Earlier, the carnival got under way with a traditional paint fight.
The tradition, known as Jouvert, meaning “open of the day”, sees revellers hurl paint at each other which dancing to steel bands and African drummers.
In her speech local MP Emma Dent Coad, who had previously likened the carnival to a wake, praised the “Grenfell generation” of young people and urged them to set aside sadness and worries.
“Carnival is for dancing, laughing, singing along and having a wonderful time with our community and those closest to us,” she said.
More than 80 people are believed to have died when fire engulfed the Grenfell Tower block of flats on 14 June.
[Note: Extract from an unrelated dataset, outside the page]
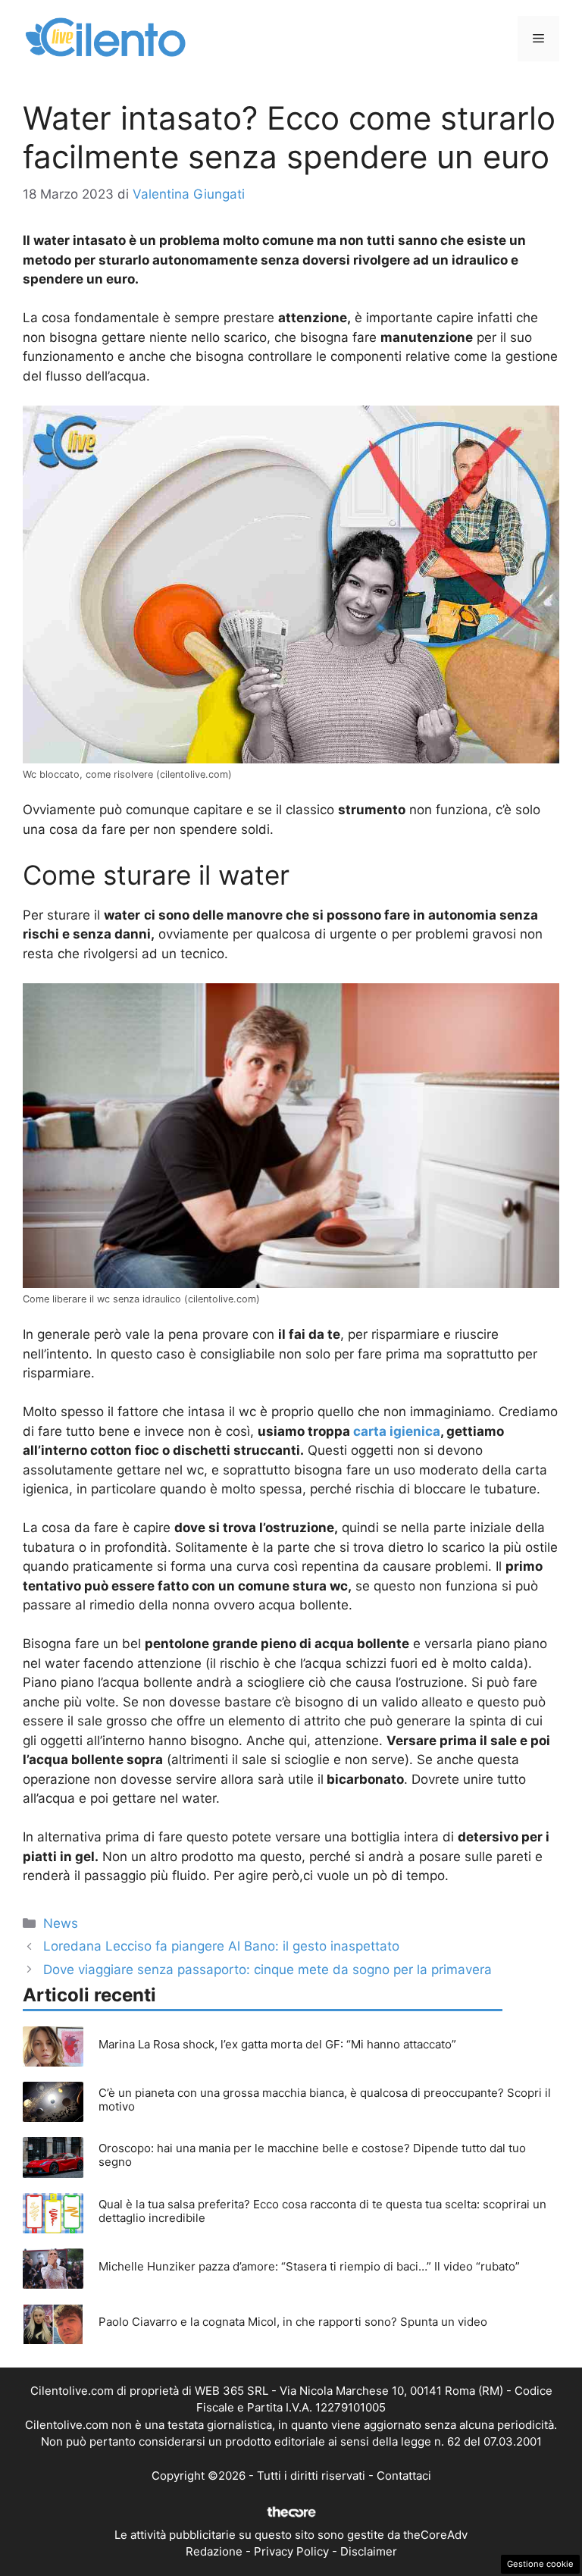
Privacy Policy (291, 2551)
The carnival route passes near the tower.
Pepe Francis, chairman of the carnival trust, said: “This will be the first opportunity for visitors to Carnival to pay their respects for those affected by Grenfell.”
Organisers have encouraged attendees to wear or accessorise in “green for Grenfell” in a display of “reverence and respect amidst the revelry”.
Hundreds of hand-drawn tributes, flowers and candles will be protected by fencing, while the public have been asked not to take selfies at the site.
A reflection zone will be placed near the burnt high-rise, where performers will lower the volume of their music.
At 15:00 on both days, hundreds of thousands of revellers along the route are expected to pause and observe a minute’s silence to mark the tragedy.
A spokesman for Grenfell United, a residents and survivors group, said: “We hope people will follow these requests from us and our friends and family in the wider community.
“They will enable people to pay their respects; be conscious of our vulnerability; and show solidarity for our ongoing demands for housing and full justice, in the creative spirit of Carnival.”
Steel barriers, concrete blocks and a ban on vehicles will be in place to protect revellers from the threat of terrorism.
Scotland Yard said there was no specific intelligence but security plans had been “thoroughly reviewed” after the Barcelona attack.